Batiactu :Les propriétaires ne sont-ils pas freinés par une rentabilité à trop long terme des travaux d’amélioration énergétique ?
RP : Il y a bien sûr les fameuses poubelles énergétiques, pour lesquelles de nombreux travaux sont à envisager. La puissance publique connaît ces habitations, on a construit environ 500.000 logements en masse dans les années 1960, à une époque où il n’existait pas de normes ou d’objectifs thermiques. Mais pour d’autres immeubles, les travaux seront amortis dans un délai court de 10 à 15 ans. En regardant les réponses des propriétaires que nous avons interrogés et qui ont effectivement entrepris des travaux allant dans le sens du développement durable, nous nous sommes aperçus qu’ils effectuaient à peu près tous le même type d’améliorations : remplacement de fenêtres, changement d’énergie, volets thermiques, bref tout ce qui à première vue améliore le plus les performances énergétiques du logement.

Batiactu :Envisagez-vous la mise en place d’un label du développement durable ?
RP : Certains immeubles pourraient perdre de la valeur avec une catégorisation de l’immobilier selon sa consommation d’énergie, ce serait le cas de ce que nous appelons les «épaves» énergétiques. Mais dans le même temps, une telle mesure irait dans le sens de ce que veut le consommateur : une plus grande transparence. Il y a des arbitrages à faire pour mettre cette transparence au service du propriétaire ou du locataire sans pour autant tomber dans la discrimination.

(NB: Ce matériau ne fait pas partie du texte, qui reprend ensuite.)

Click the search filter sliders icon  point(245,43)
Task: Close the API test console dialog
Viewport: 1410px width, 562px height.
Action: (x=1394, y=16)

Les 15 propositions de la Fnaim au gouvernement

1 – Etablir un véritable état des lieux du niveau de consommation pour l’immobilier existant.
2 – Fixer et hiérarchiser au niveau national des priorités de traitement des logements et immeubles les plus énergivores et à forte émission de gaz à effets de serre (GES).
3 – Préconiser des travaux simples et accessibles qui tendent à une consommation moyenne par logement de 150 KW/m²/an.
4 – Fournir aux professionnels de l’immobilier des référentiels et des méthodes opérationnelles nationales, afin que soit relayée auprès des propriétaires l’information relative à la mise en œuvre de travaux liés au développement durable.
5 – Faire établir avant les travaux un certificat plus approfondi que le diagnostic, tenir les intervenants à une véritable obligation de résultat.
6 – Former les diagnostiqueurs réalisant le DPE (diagnostic de performance énergétique) aux techniques et solutions en matière de développement durable.
7 - Entreprendre une communication efficace et pédagogique à destination des propriétaires d’aujourd’hui et de demain.
8 – Mettre en place un dispositif de crédit d’impôt plus incitatif que celui existant à ce jour pour les immeubles achevés depuis plus de deux ans.
9 – Modifier la loi su 10 juillet 1965 afin de redéfinir ce que regroupent les travaux d’économie d’énergie, pour pouvoir les englober dans une nouvelle catégorie non exhaustive, plus large et plus souple, qui pourrait s’intituler «travaux visant au développement durable».
10 – Faciliter la prise de décision concernant ces travaux lors des assemblées générales de même que l’accès aux parties privatives pour leur réalisation.
11 – Rendre obligatoire la constitution de provisions spéciales dans les immeubles soumis au statut de la copropriété.
12 – Faire en sorte que les provisions ainsi constituées restent attachées au lot en cas de mutation.
13 – Créer en parallèle un produit bancaire simple et défiscalisé, non plafonné.
14 – Modifier la loi du 6 juillet 1989 afin de faciliter la réalisation des travaux par le propriétaire bailleur visant une économie d’énergie.
15 – Mettre en place un label valorisant le développement durable dans le parc immobilier ancien.